- **指示**:
A - 夢の文章で、蔓延していた病にかかると身体に何が浮かび上がるか。
B - 夢の文章のうち「不治の病と恐れられる病であったが」で始まる段落を、主な内容を残して短く書き直せ。
C - 夢の文章を、最後の文の後から書き継げ。

- **ページ本文**:

##############################

話題:今日見た夢




何もかもが清潔な、言葉を変えれば無機質な白に染め上げられた部屋で友人を看取った。
悲しいのかも最早、私には分からない。

不思議な病が蔓延していた。
薔薇の花によく模した痣が身体に浮かび上がり、そして死に至る病。

原因も治療法も全く不明ではあるが、身体の何処かに浮かんだ痣が色鮮やかになるにつれ、花が枯れていくように緩やかに衰弱していき死に至る為、苦しむこと無く眠るように逝けるのだそうだ。

不治の病と恐れられる病であったが、私的には理想の死に方だと思う。
事故にしろ病気にしろ、何かしらの原因で訪れる人生の終なんてものは大概痛みに苦しむからだ。
痛みも苦しみも無いまま死ねる幸福な人間なんて、この病にならない限りは僅か一握りくらいしか居ないだろう。

首元に鮮やかな薔薇の痣を咲かせた友人の安らかな寝顔に、私はそう思い込むことしか出来なかった。

##############################

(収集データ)

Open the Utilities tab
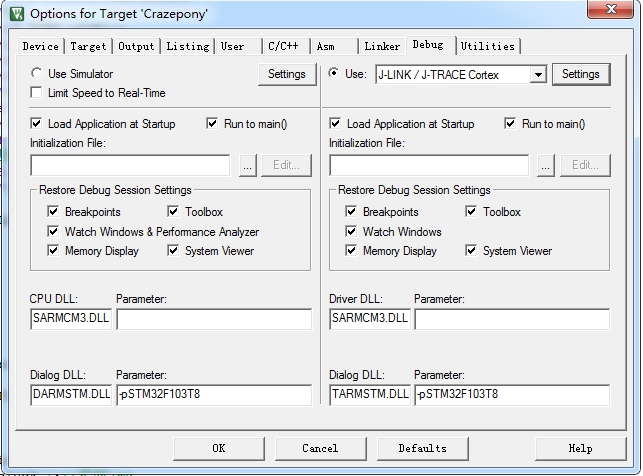Image resolution: width=643 pixels, height=476 pixels. [x=488, y=46]
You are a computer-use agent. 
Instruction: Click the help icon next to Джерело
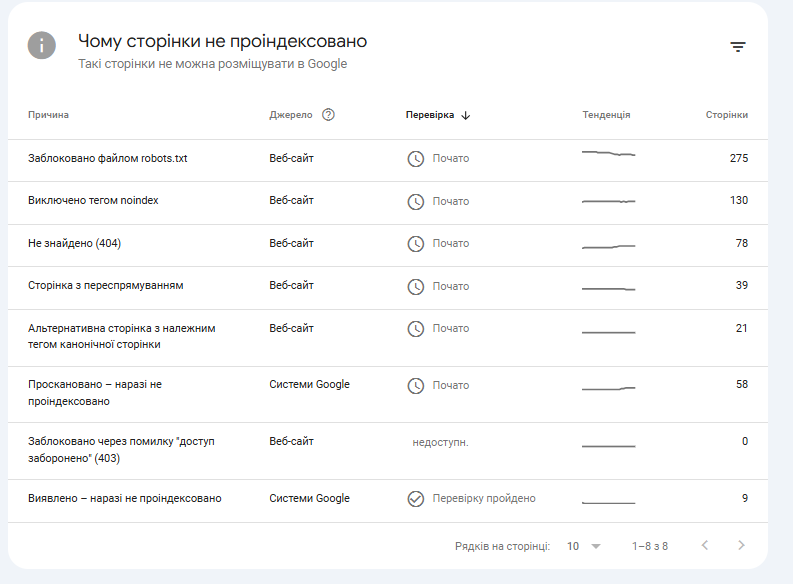click(328, 115)
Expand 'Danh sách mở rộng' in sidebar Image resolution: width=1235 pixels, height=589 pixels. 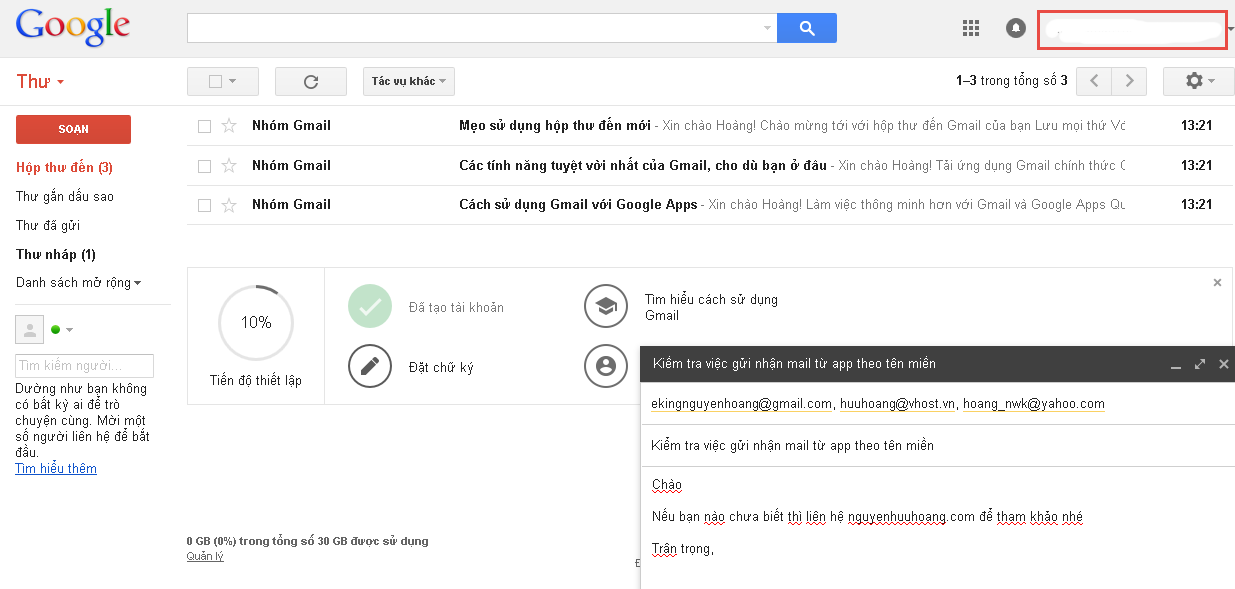click(x=78, y=283)
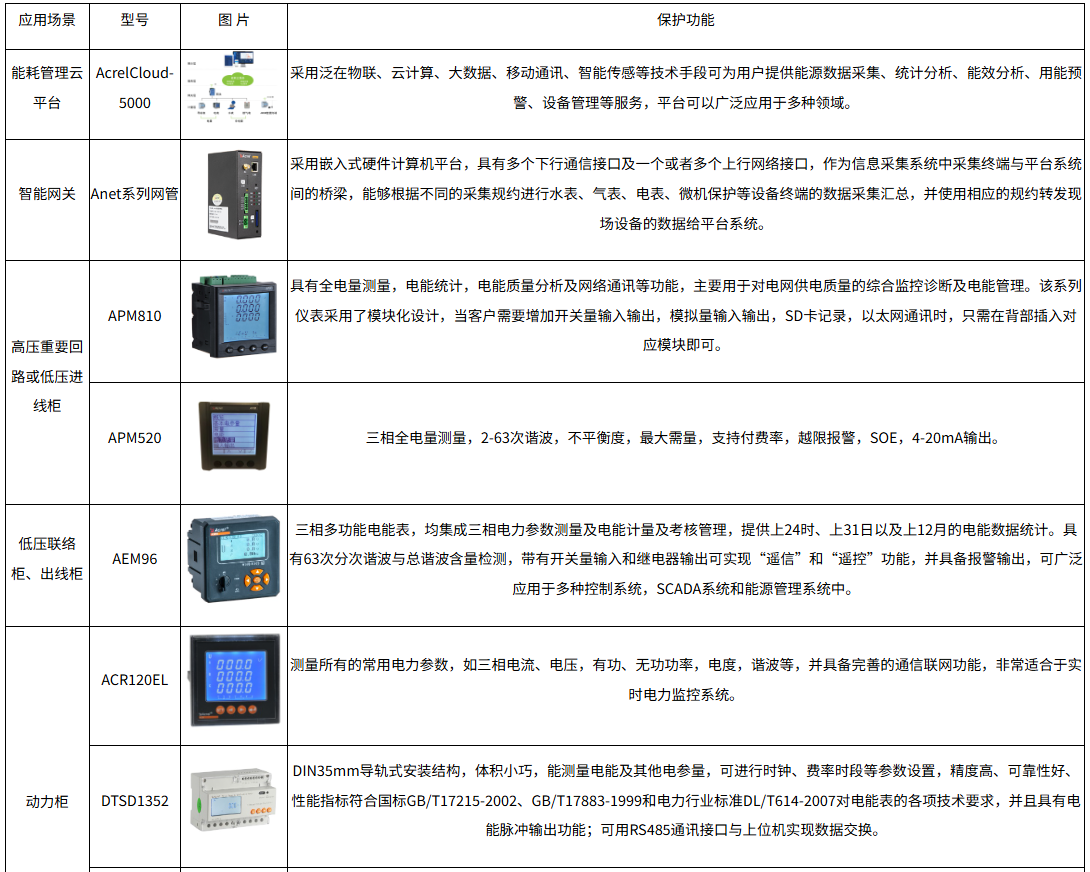Click the DTSD1352 DIN-rail meter image
1090x872 pixels.
point(233,801)
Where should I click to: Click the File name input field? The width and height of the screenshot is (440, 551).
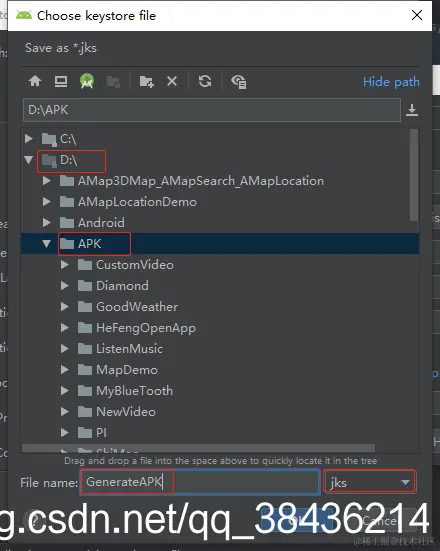point(200,482)
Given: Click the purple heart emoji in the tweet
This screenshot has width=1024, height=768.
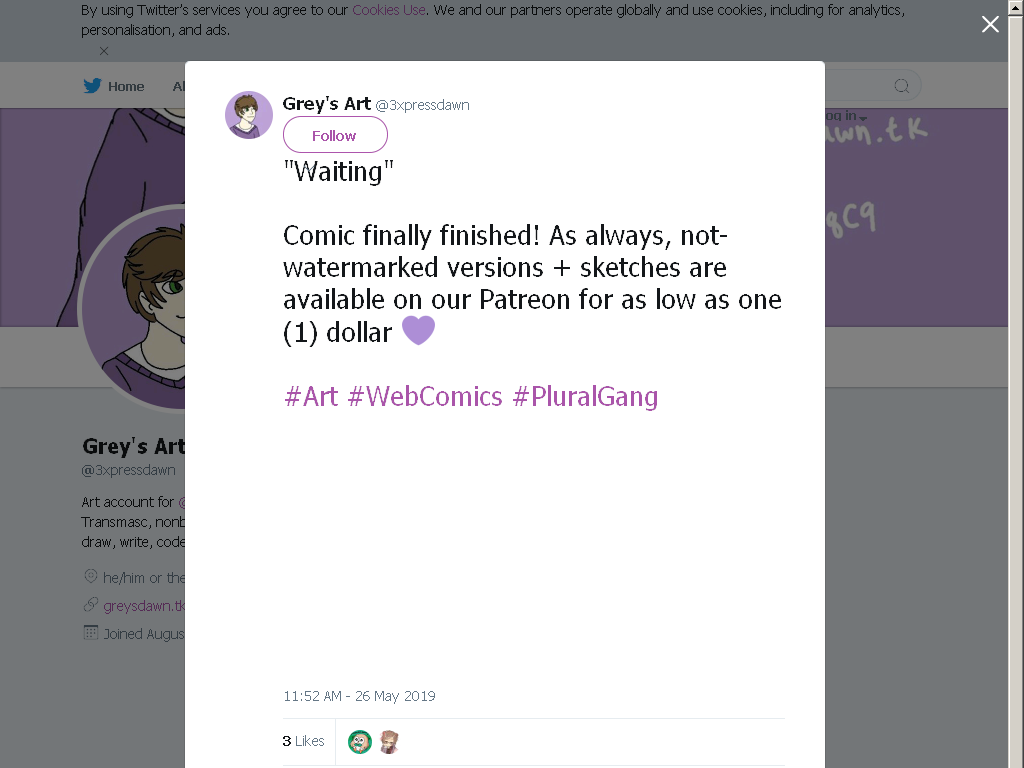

##############################

- **想定される結果**:
A - 薔薇の花によく模した痣が浮かび上がる。

B - 不治の病と恐れられていたが、私には理想の死に方に思える。事故や病気による最期はたいてい痛みに苦しむもので、痛みも苦しみもなく死ねる人間は、この病にならない限りごく一握りしかいないからだ。

C -
私の手首にも痣が浮かんでいる。
元々、暗紫色のぼんやりとした形の痣でしかなかったそれは少しずつ色鮮やかになり、形をはっきりと浮かび上がらせていた。
その所為か酷く瞼が重い。
友人も眠いとよく口にしていたのを思い出す。

じきに私も眠りに就くのだろう。

緩やかに力が入らなくなり始めている自身の身体に、ぼんやりとそう思った。






夢の前後はよく覚えていないので記憶に残った部分だけ。
もしかしたら書いた部分の内容しか夢を見ていないのかもしれないが、何となく綺麗な夢だった。